By Valentina Stavrova, South Russia Annual Conference of the United Methodist Church in Eurasia
In January 2013 I arrived at Wesley Theological Seminary in Washington, D.C., to do additional theological study to enhance my future ministry. I had served for six years in ministry in churches in the Russian Federation as part of the Eurasian Episcopal Area of the United Methodist Church and was a graduate of the Moscow Theological Seminary of the United Methodist Church. I had visited the United States before, but this was my first experience of living for a longer period of time and as part of a diverse community of women and men preparing for ministry in a wide variety of settings. In this article I will simply share some personal reflections on my experience.
Sometimes differences are made clear in small things. When I ride the Metro to school in Washington. D.C., I am not surprised to hear male or female train operators announcing stops through the speakers. In contrast, in Moscow and St. Petersburg, only men are hired to be train operators. There is still a law that lists a number of professions considered too hard for women and which have a bad impact on human health, and it recommends that employers refrain from hiring women to work in those professions. Some companies are also reluctant to hire women because it would make them incorporate into the working space separate, extra lockers and places of rest for women employees. This is a minor example of the secular society in Russia that represents a harsher reality for women in the traditional church.
Russia’s majority church is the Russian Orthodox Church. Theirs is a Christian belief that has a deep faith and a lot of appreciation for historical church traditions. Regular members of the Orthodox Church often know the writings of “holy fathers” (monks and martyrs who belonged to the Orthodox Church in past generations), but not the Holy Scripture. This fact makes this traditional community of believers very patriarchal. Some commandments that are not in the Bible but in the writings of holy fathers and mothers are still followed and passed into future generations. Women were never allowed to serve in the church as pastors or priests but could only be helpers, assistant, or nuns. Some church fathers tell women not to enter a church in a certain time of month. And if you are a good, God-fearing woman, you are supposed to wear a long skirt and a scarf when you enter a church.

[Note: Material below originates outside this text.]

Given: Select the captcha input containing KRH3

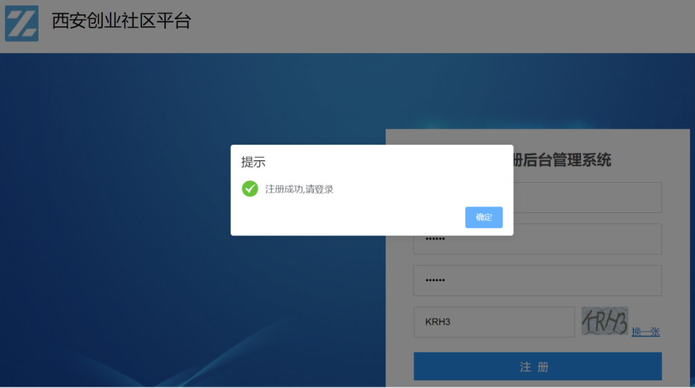Looking at the screenshot, I should click(494, 322).
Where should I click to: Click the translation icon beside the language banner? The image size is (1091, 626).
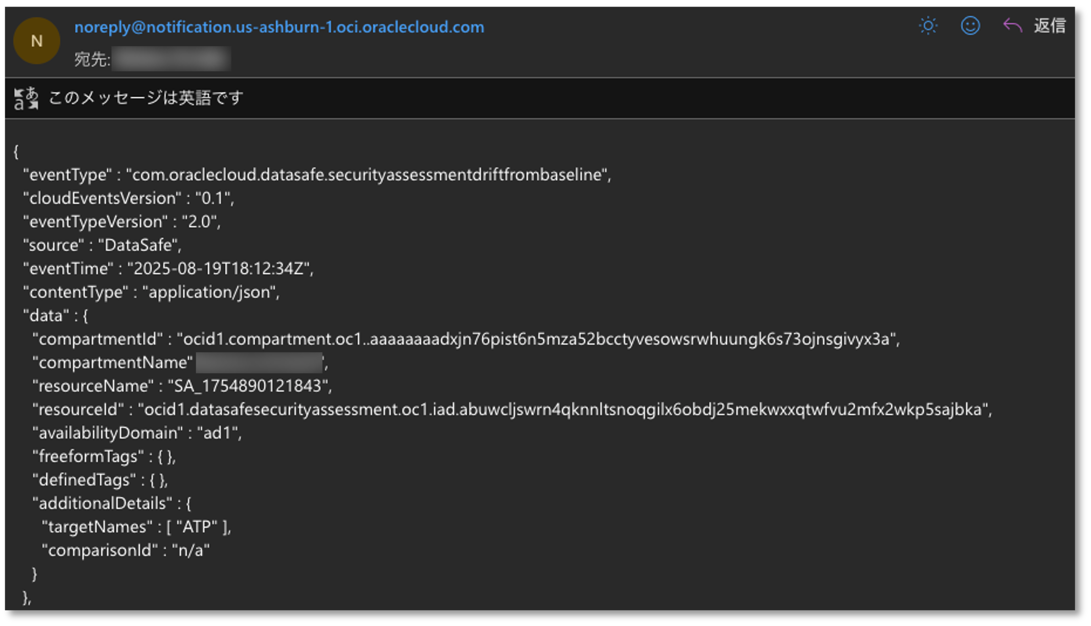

The Methodist Church started its ministry in Russia in 1882, and in 1889, in St. Petersburg, the first Methodist congregation was organized. In Communist times, the Methodist Church and many other churches could not have any open ministry in Russia. After the fall of the Soviet Union, the United Methodist Church renewed its mission and ministry in Russia. In 1992 a United Methodist seminary was organized in Moscow, and the first group of students was enrolled to become future pastors of the United Methodist Church. Moscow Seminary was open to all people who felt a calling from God. Men and women became students of the seminary. Those women as well as other women who serve in the Russian UMC today have a very joyful but hard mission from God.
In the Russian mainline tradition, it is not appropriate for a woman to be a pastor or a leader in the church. Women are supposed to be subordinate to men and follow them, as they are the head of the family. It is also hard for a male to be a pastor of a Methodist Church, because many people still do not have enough knowledge about other Christian traditions, and for many of them, to be in the Russian Orthodox Church is almost equal to being a patriot. However, the growth of the United Methodist Church in Russia is demonstrating that nothing can stop you if you have heard the call from God. Our women, before becoming pastors, were engineers, teachers, economists, lawyers, and social workers. They left their careers and followed God wherever He would lead them. God rounded us up “from all over the place,” from different nationalities, from different religious backgrounds.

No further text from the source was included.